For certain real numbers $a$, $b$, and $c$, the polynomial
$$g(x) = x^3 + ax^2 + x + 10$$
has three distinct roots, and each root of $g(x)$ is also a root of the polynomial
$$f(x) = x^4 + x^3 + bx^2 + 100x + c.$$
What is $f(1)$?
$\textbf{(A)}\ -9009\qquad\textbf{(B)}\ -8008\qquad\textbf{(C)}\ -7007\qquad\textbf{(D)}\ -6006\qquad\textbf{(E)}\ -5005$
$\textbf{C}$
Given that each root of $g(x)$ is also a root of $f(x)$, we have $$f(x)=g(x)(x-r)$$ where $r$ is the fourth root of $f(x)$. Substituting $f(x)$ and $g(x)$, we get \begin{align*}
x^4 + x^3 + bx^2 + 100x + c&=(x^3+ax^2+x+10)(x-r)\\
&=x^4+(a-r)x^3+(1-ar)x^2+(10-r)x-10r
\end{align*} Comparing the coefficients, we have \begin{align*}
a-r&=1\\
1-ar&=b\\
10-r&=100\\
-10r&=c
\end{align*} Solving, we get $a=-89$, $b=-8009$, $c=900$, $r=-90$. Hence, the polynomial \[f(x)=x^4+x^3-8009x^2+100x+900\] The answer is $f(1)=1+1-8009+100+900=-7007$.

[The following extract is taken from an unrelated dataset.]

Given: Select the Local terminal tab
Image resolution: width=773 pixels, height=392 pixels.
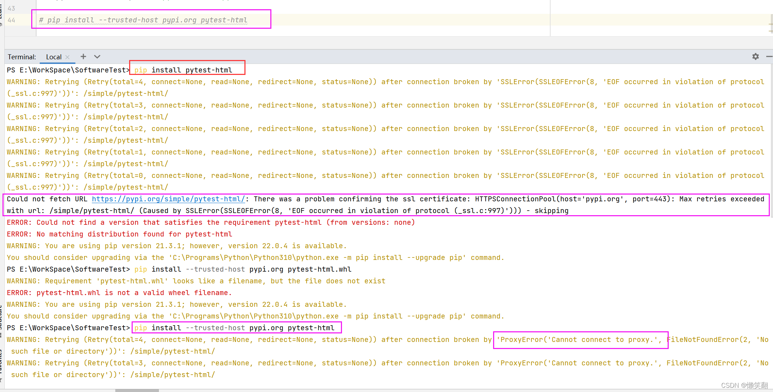Looking at the screenshot, I should pyautogui.click(x=54, y=57).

How many integers between $100$ and $999$, inclusive, have the property that some permutation of its digits is a multiple of $11$ between $100$ and $999?$ For example, both $121$ and $211$ have this property.

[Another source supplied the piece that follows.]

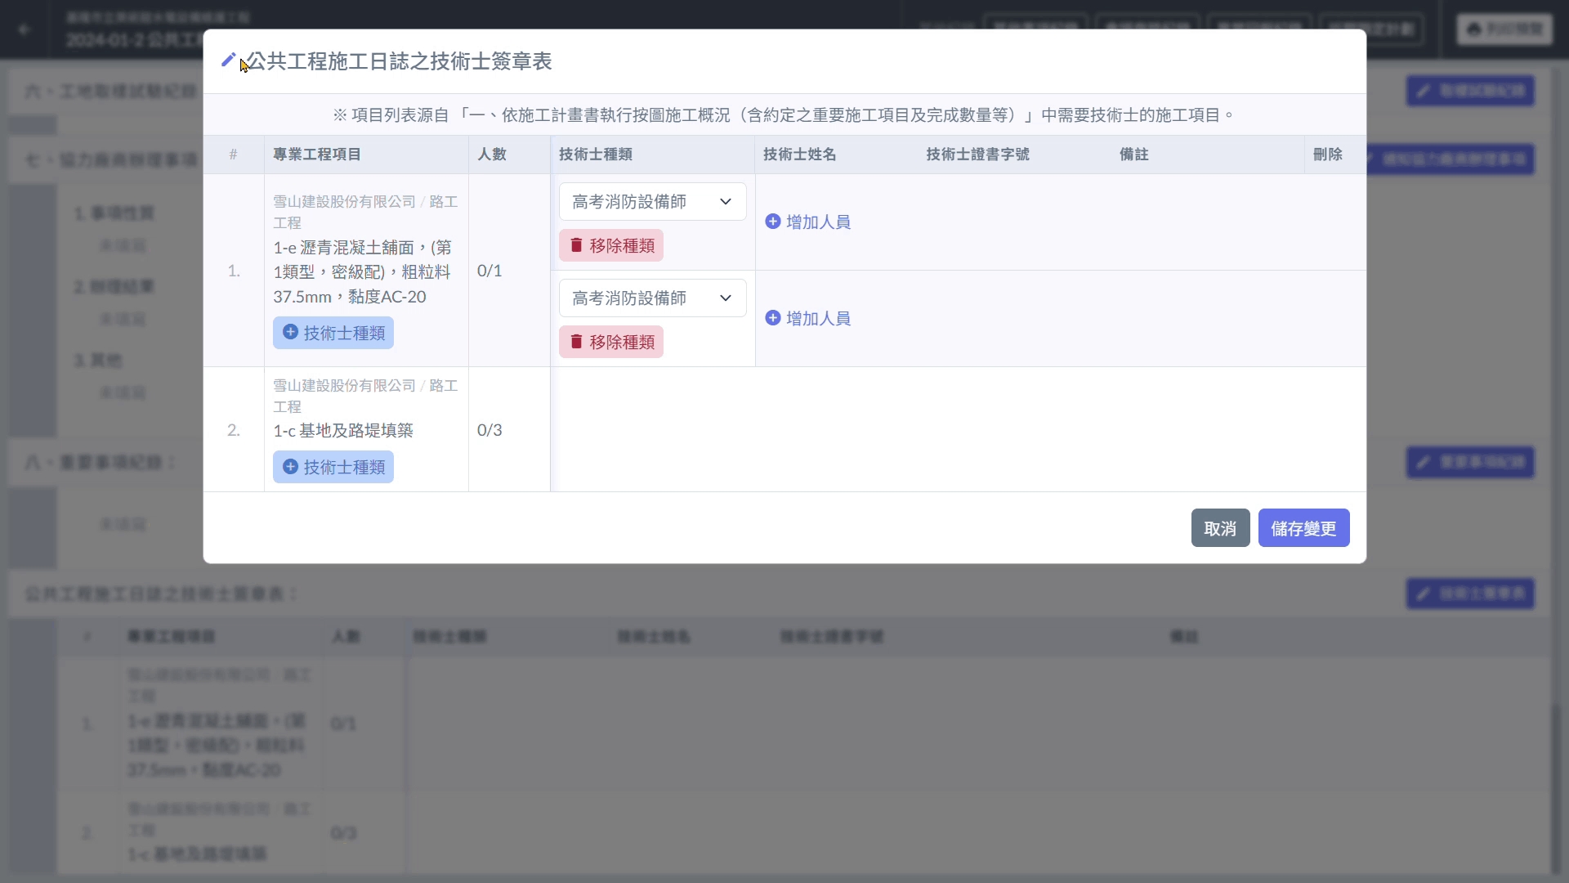
Task: Click the pencil icon beside the dialog title
Action: 228,61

$\textbf{(A)}\ 226\qquad\textbf{(B)}\ 243\qquad\textbf{(C)}\ 270\qquad\textbf{(D)}\ 469\qquad\textbf{(E)}\ 486$
$\textbf{A}$
The smallest multiple of 11 between 100 and 999 is 110, and the largest multiple of 11 between 100 and 999 is 990. So the number of multiples of 11 between 100 and 999 is $\dfrac{990-110}{11}+1=81$. Some have digits repeated twice (for example, 616), making 3 permutations. Others that have no repeated digits have $3\times2=6$ permutations, but switching the hundreds and units digits also yield a multiple of 11. Switching shows we have overcounted by a factor of 2, so assign $6 \div 2 = 3$ permutations to each multiple.

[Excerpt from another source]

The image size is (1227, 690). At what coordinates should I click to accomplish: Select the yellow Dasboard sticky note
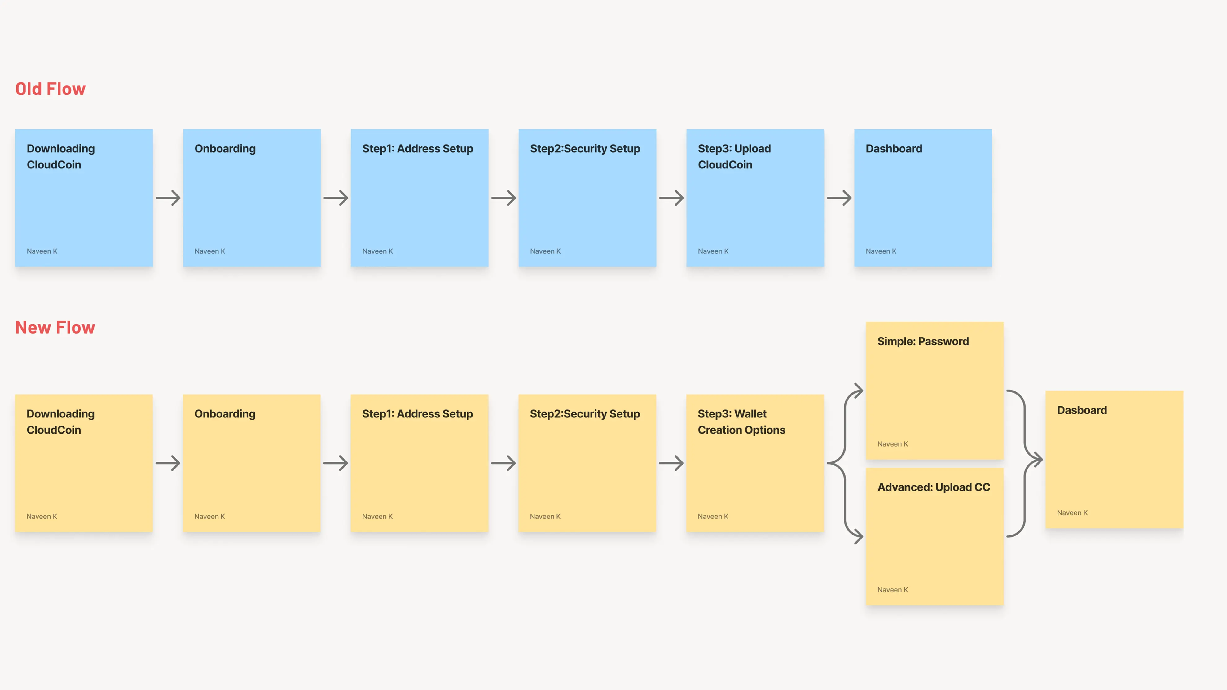1114,460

There are now $81\times3 = 243$ permutations, but we have overcounted. Some multiples of 11 have $0$ as a digit. Since $0$ cannot be the digit of the hundreds place, we must subtract a permutation for each.
There are $110, 220, 330,\cdots, 990$, yielding 9 extra permutations.
Also, there are $209, 308, 407,\cdots, 902$, yielding 8 more permutations.
Subtracting these 17 from the total, we get the answer $243-17=226$.